Peerelowska bezpieka na ogół interesowała się politycznymi uchodźcami w Niemczech. Gontarczykami się nie interesowała. Wyjechali do Niemiec niby w ramach akcji „łączenia rodzin”, jako że Gontarczykowa pochodziła z rodziny folksdojczów. Wtedy to jeszcze formalnie była z domu Pławska (jej ojciec w Generalnym Gubernatorstwie nazywał się Lange, potem zmienił nazwisko na bardziej odpowiadające nowej rzeczywistości). I nic! Żadnych wizyt z konsulatu PRL, śledzeń, obserwacji! A te były przecież na porządku dziennym!

Kiedy uciekłem z PRL i poprosiłem w Niemczech o azyl (jako były więzień polityczny), zaczęły się telefony i wizyty w Monachium, gdzie mieszkałem (mowa o późnych latach 70.) na Belgrad Strasse. „Po co panu azylprzekonywał mnie człowiek, który zadzwonił do drzwi. – Damy panu paszport konsularny”. Podziękowałem. Jeden z telefonów, pamiętam po dziś dzień, w niedzielę, latem, koło południa, pozornie nie miał nic wspólnego z bezpieką. Mieszkałem wówczas już w innym miejscu, naprzeciwko parlamentu, na Steinsdorf Strasse, w dzielnicy Lehel. Rozmówca informował mnie o przyjeździe mojego znajomego z Warszawy (podając jego imię i nazwisko; sprawdzić nie mogłem, bo wówczas łatwiej było pojechać tramwajem na Antarktydę, niż dodzwonić się z Niemiec do Polski), dodając, że czeka on na mnie przed polskim kościołem w Monachium.
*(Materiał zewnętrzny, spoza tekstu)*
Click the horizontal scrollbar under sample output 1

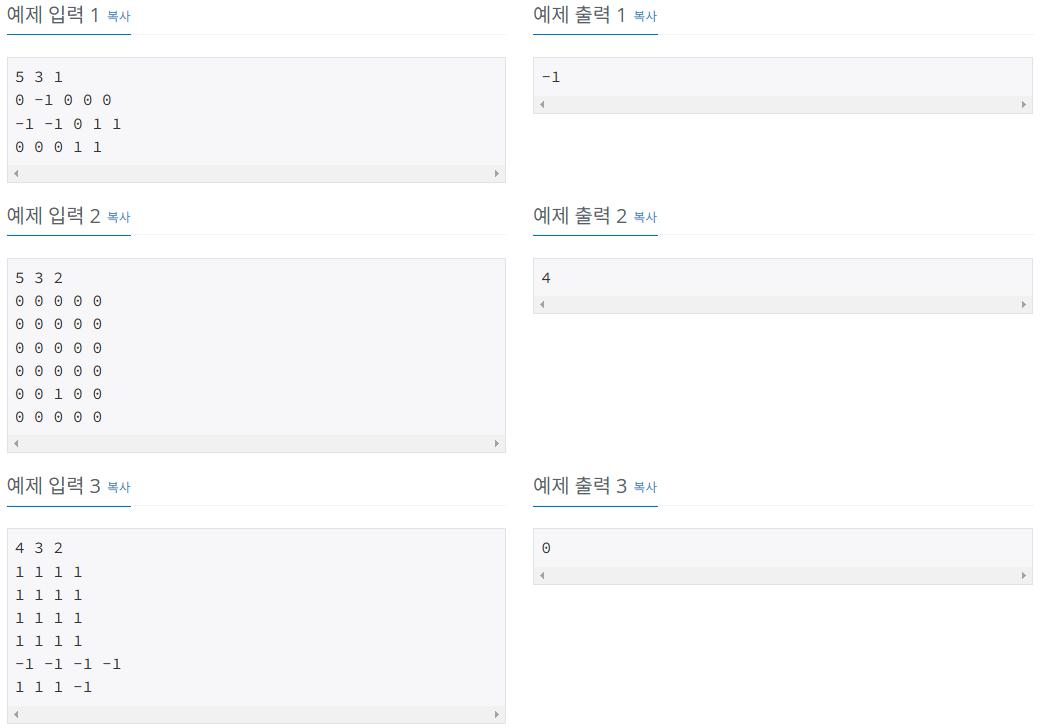(x=783, y=104)
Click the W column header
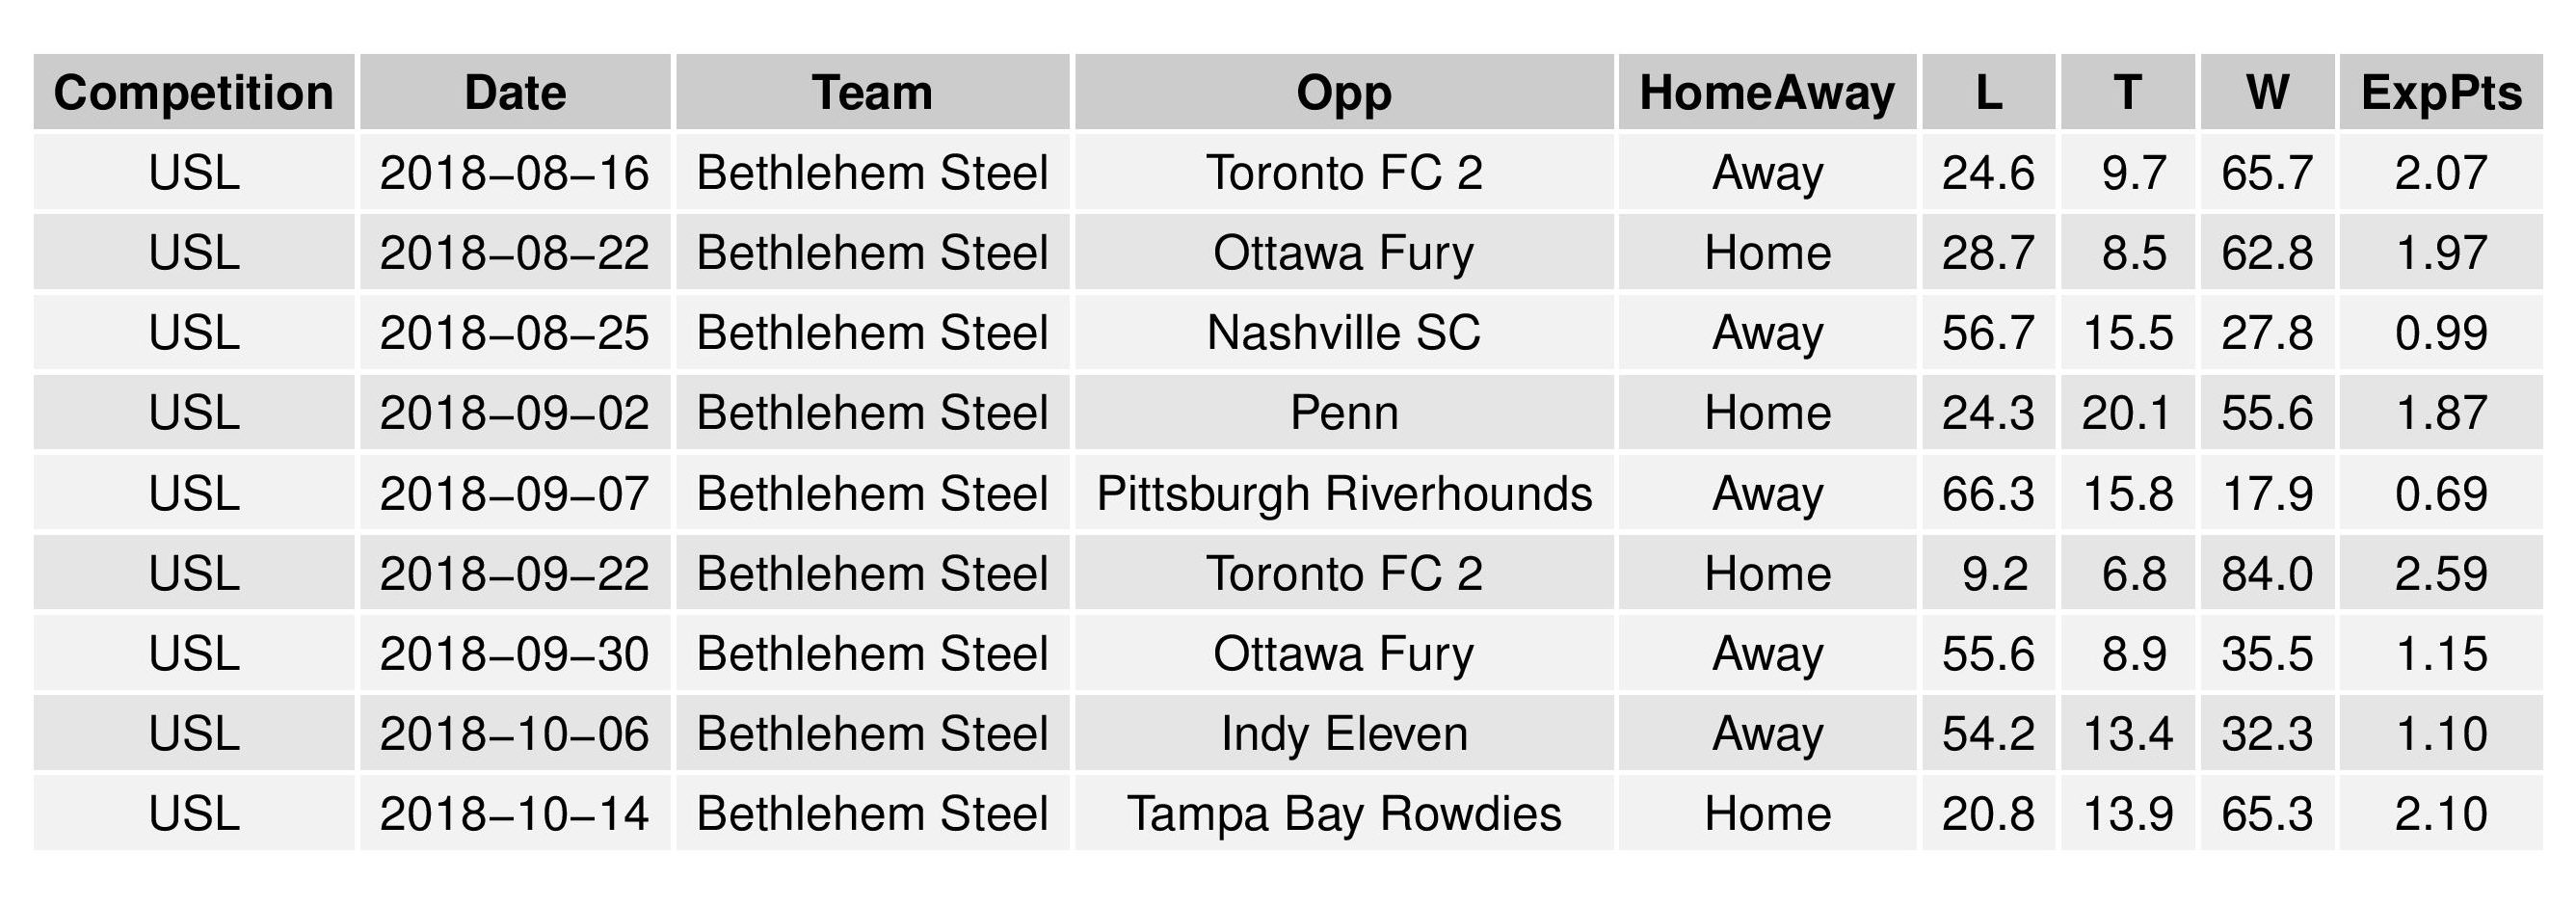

Nie było to daleko od mojego domu. Pojechałem, obszedłem kościół dwa razy naokoło, żywego ducha. Poczekałem jeszcze kilka minut, wreszcie wsiadłem do samochodu (miałem wówczas mini morrisa) i udałem się do domu. Światła zmieniały się na czerwone, kiedy zbliżałem się do skrzyżowania z ruchliwą nawet w letnie popołudnie ulicą Prinzregentenstrasse. Zacząłem hamowanie, ale widzę, że nie tracę prędkości. Redukuję biegi. Nie mam wyjścia – skręcam ostro w prawo, wjeżdżając na szeroką ulicę.

Huk. Zderzenie. I w skrócie: proces w sądzie o spowodowanie wypadku przez wjazd na drogę z pierwszeństwem i wyrok. Uniewinniający! Okazało się, że przy hamulcach ktoś manipulował. Łatwo zgadnąć, kto. Podobny wypadek był udziałem jednego z redaktorów Radia Wolna Europa, Tadeusza Podgórskiego (wtedy w Monachium rozpocząłem współpracę z radiem, było to zatem ostrzeżenie).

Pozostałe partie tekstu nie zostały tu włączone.